1st edition of 1000 copies.
Out of Print Book. Copy as New.
Five years after the end of Angola’s decades-long civil war, Jo Ractliffe travelled to the country’s capital city of Luanda for the first time, entering what was for her, she writes in her introduction, ‘largely a place of myth’. Her photographs – of townships and tented camps, the sprawling market of Roque Santeiro, the beach at Ilha, murals and monuments – reflect the impact of war on the urban context while, as Okwui Enwezor notes in his accompanying essay, avoiding documentary literalism.
» Five centuries of Portuguese rule came to an end on 11 November 1975 when Agostinho Neto, leader of MPLA, proclaimed the People’s Republic of Angola. But it also marked the beginning of Africa’s longest and most convoluted civil war. Divisions between the liberation movements, fuelled by Cold War politics and the interests of other African countries (notably South Africa), laid the foundations for the violent conflict that subsequently consumed Angola for nearly 30 years. It was only after the death of rebel UNITA leader, Jonas Savimbi, in February 2002 during a clash with the Angolan army, that military leaders on both sides agreed to a ceasefire, paving the way for a final political settlement and peace.
During the war an estimated 1.5 million people lost their lives; one in ten children under the age of fourteen lost one or both parents and 43 000 were separated from their families. In its wake four million people were displaced from their homes and nearly half a million others sought refuge in the neighbouring countires of Zambia, Namibia, Democratic Republic of Congo, Botswana, and even South Africa.
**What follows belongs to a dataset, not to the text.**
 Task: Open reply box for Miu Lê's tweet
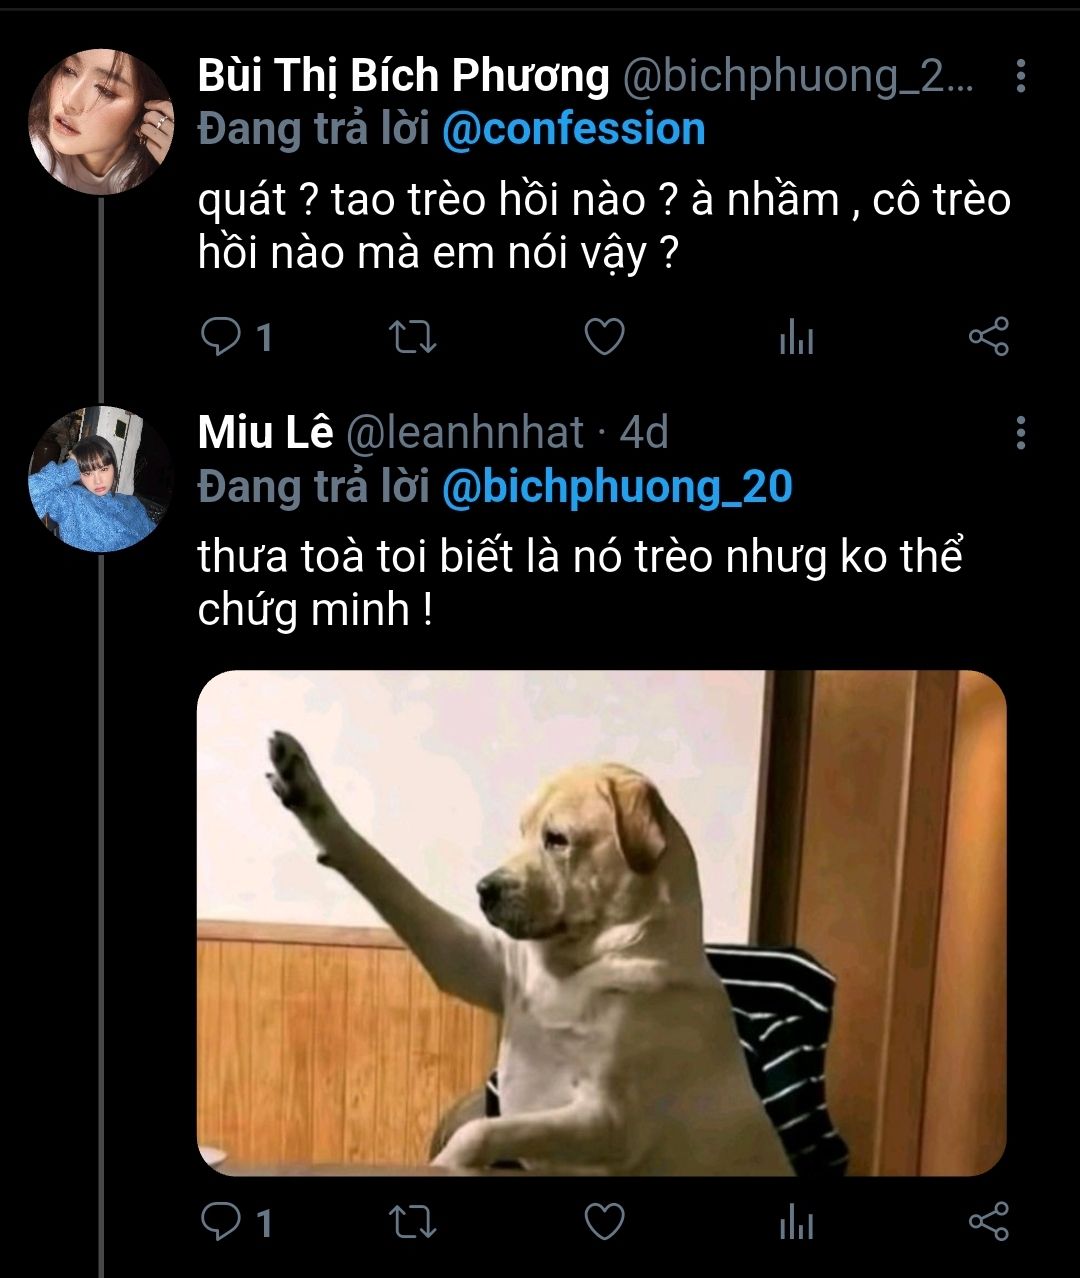pyautogui.click(x=220, y=1222)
The country’s infrastructure was all but destroyed as were eighty per cent of schools, in a country where half the current population is under 18 years of age. The widespread use of landmines also had devastating consequences that continue to be felt to this day. The United Nations High Commissioner for Refugees estimates that eighty million landmines were left scattered across the country and Angola has an amputee population of 70 000, 8 000 of whom are children.
Ironically, the civil war strengthened a sense of national identity and common purpose. But the challenges that face Angola now are profound. Most of its citizens have been resettled or re-integrated – although some 200 000 refugees still live outside the country and 62 000 remain internally displaced. But the majority are without land, adequate housing, water, health care, education or jobs. And although the country has now embarked upon the monumental task of reconstruction, it is one that despite Angola’s natural wealth and burgeoning economy is beset with problems.
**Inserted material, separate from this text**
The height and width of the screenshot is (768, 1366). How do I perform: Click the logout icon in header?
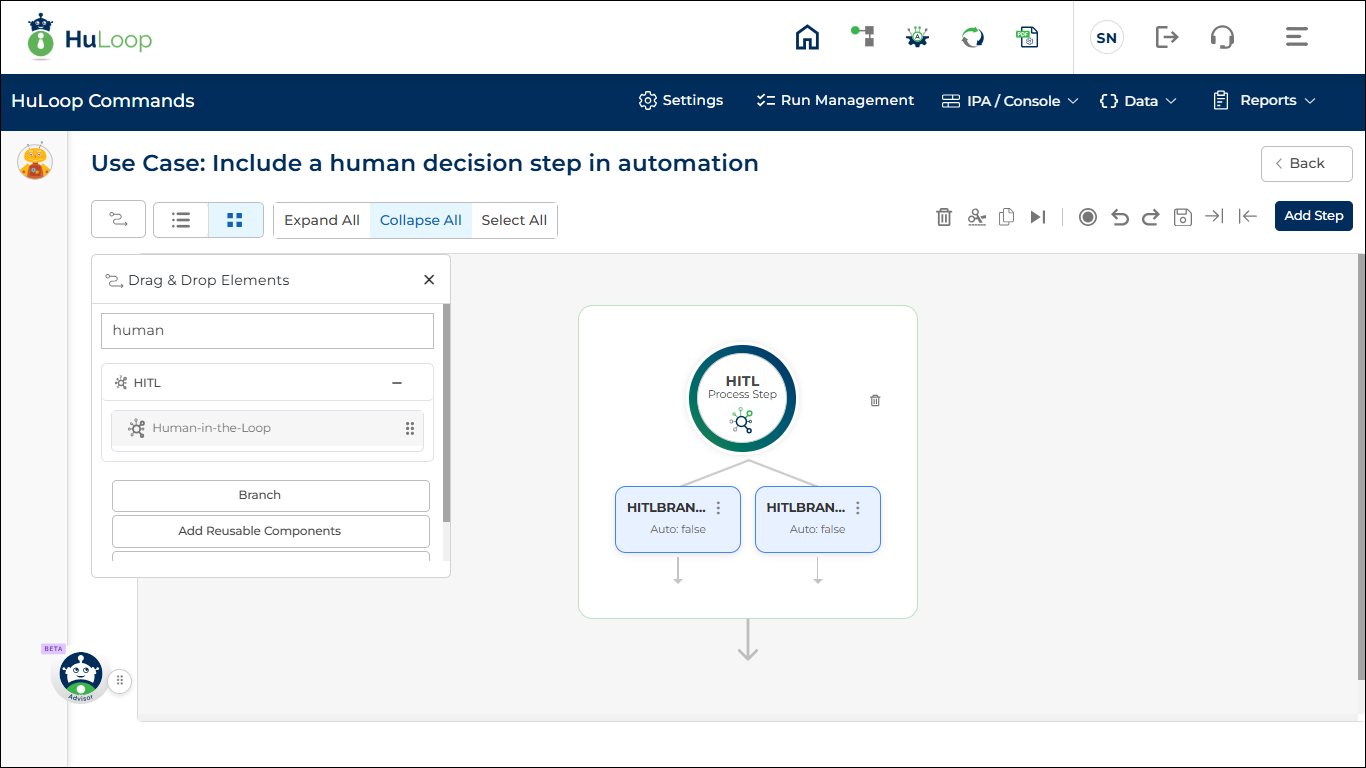1167,38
I first read about Angola in Another Day of Life, Ryszard Kapuscinski’s book about events leading up to Angola’s independence. This was during the mid-eighties – some ten years after it was written. At the time, South Africa was experiencing a period of intense resistance and increasing mobilisation against the forces of the apartheid government, which was also engaged in the war in Angola. I was photographing in the townships around Cape Town – images that would form the material of a series of apocalyptic photomontages of urban wastelands, resettlement camps and dogs (titled Nadir). And amongst other books on landscape, dispossession and war, I was reading about Angola. Until then, in my imagination, Angola had been an abstract place. In the seventies and early eighties, it was simply ‘the border’, a secret, unspoken location where brothers and boyfriends were sent as part of their military service. And although tales about Russians and Cubans and the Cold War began to filter back – all of which conjured up a distinctly different image from the one portrayed by the South African state – it remained, for me, largely a place of myth.
Last year, I went to Luanda for the first time. Five years had passed since the war had ended. I entered the myth. »-Jo Ractliffe ; texts by Okwui Enwezor, David Goldblatt and Charles Skinner.